First Read
Step-by-step: how to read openPMD data?
We are using the examples files from openPMD-example-datasets (example-3d.tar.gz
).
Include / Import
After successful installation, you can start using openPMD-api as follows:
C++17
#include <openPMD/openPMD.hpp>
// example: data handling & print
#include <vector> // std::vector
#include <iostream> // std::cout
#include <memory> // std::shared_ptr
namespace io = openPMD;
Python
import openpmd_api as io
# example: data handling
import numpy as np
Open
Open an existing openPMD series in data<N>.h5
.
Further file formats than .h5
(HDF5) are supported:
.bp
(ADIOS2) or .json
(JSON).
C++17
auto series = io::Series(
"data_%T.h5",
io::Access::READ_ONLY);
Python
series = io.Series(
"data_%T.h5",
io.Access.read_only)
Tip
Replace the file ending .h5
with a wildcard .%E
to let openPMD autodetect the ending from the file system.
Use the wildcard %T
to match filename encoded iterations.
Tip
More detailed options can be passed via JSON or TOML as a further constructor parameter.

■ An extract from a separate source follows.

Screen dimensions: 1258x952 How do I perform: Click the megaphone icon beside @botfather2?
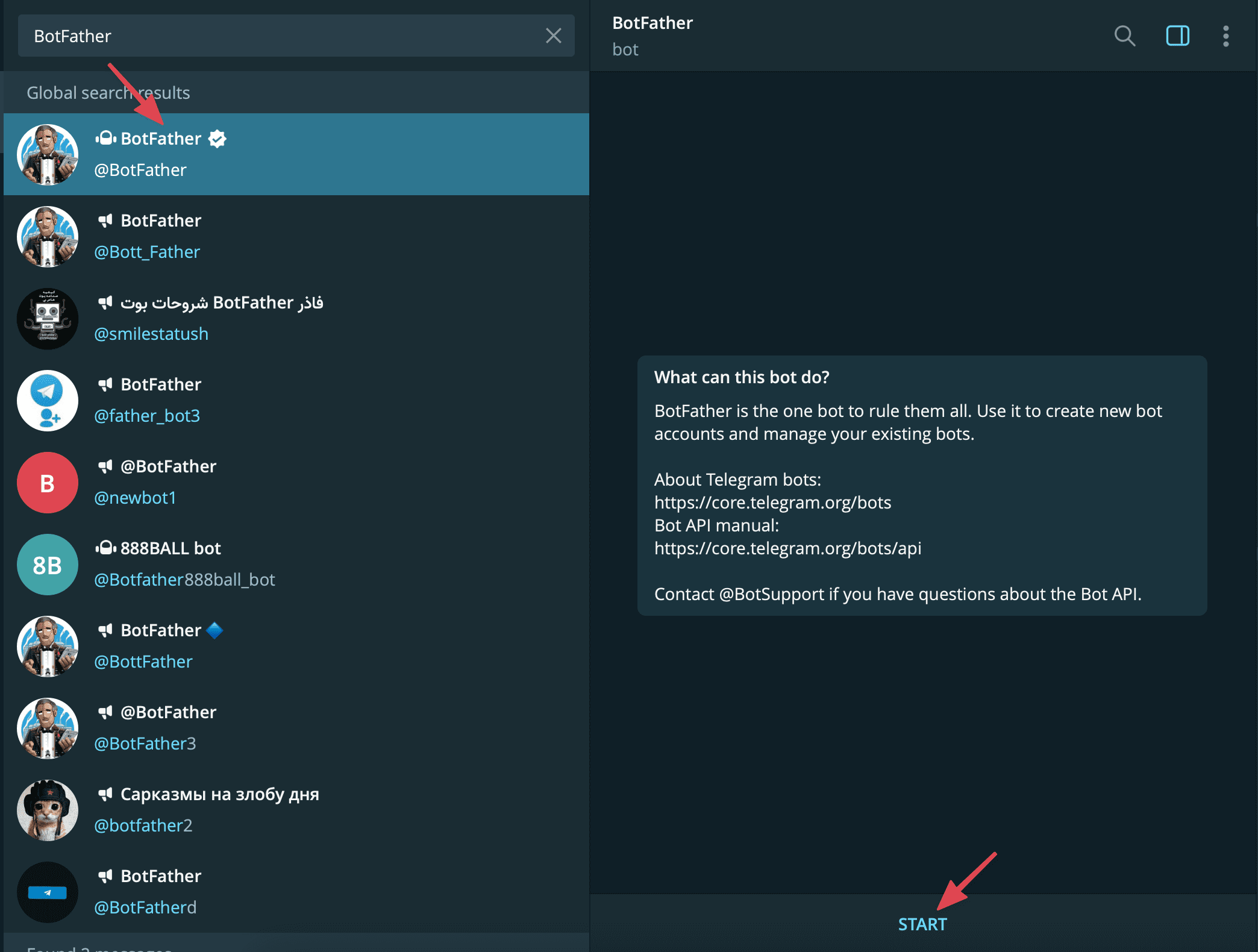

Try {"defer_iteration_parsing": true}
to speed up the first access.
(Remember to explicitly it.open()
iterations in that case.)
Iteration
Grouping by an arbitrary, positive integer number <N>
in a series.
Let’s take the iteration 100
:
C++17
auto i = series.iterations[100];
Python
i = series.iterations[100]
Attributes
openPMD defines a kernel of meta attributes and can always be extended with more. Let’s see what we’ve got:
C++17
std::cout << "openPMD version: "
<< series.openPMD() << "\n";
if( series.containsAttribute("author") )
std::cout << "Author: "
<< series.author() << "\n";
Python
print("openPMD version: ",
series.openPMD)
if series.contains_attribute("author"):
print("Author: ",
series.author)
Record
An openPMD record can be either structured (mesh) or unstructured (particles). Let’s read an electric field:
C++17
// record
auto E = i.meshes["E"];
// record components
auto E_x = E["x"];
Python
# record
E = i.meshes["E"]
# record components
E_x = E["x"]
Tip
You can check via i.meshes.contains("E")
(C++) or "E" in i.meshes
(Python) if an entry exists.
Units
Even without understanding the name “E” we can check the dimensionality of a record to understand its purpose.
C++17
// unit system agnostic dimension
auto E_unitDim = E.unitDimension();
// ...
// io::UnitDimension::M
// conversion to SI
double x_unit = E_x.unitSI();
Python
# unit system agnostic dimension
E_unitDim = E.unit_dimension
# ...
# io.Unit_Dimension.M
# conversion to SI
x_unit = E_x.unit_SI
Note
This example is not yet written :-)
In the future, units are automatically converted to a selected unit system (not yet implemented).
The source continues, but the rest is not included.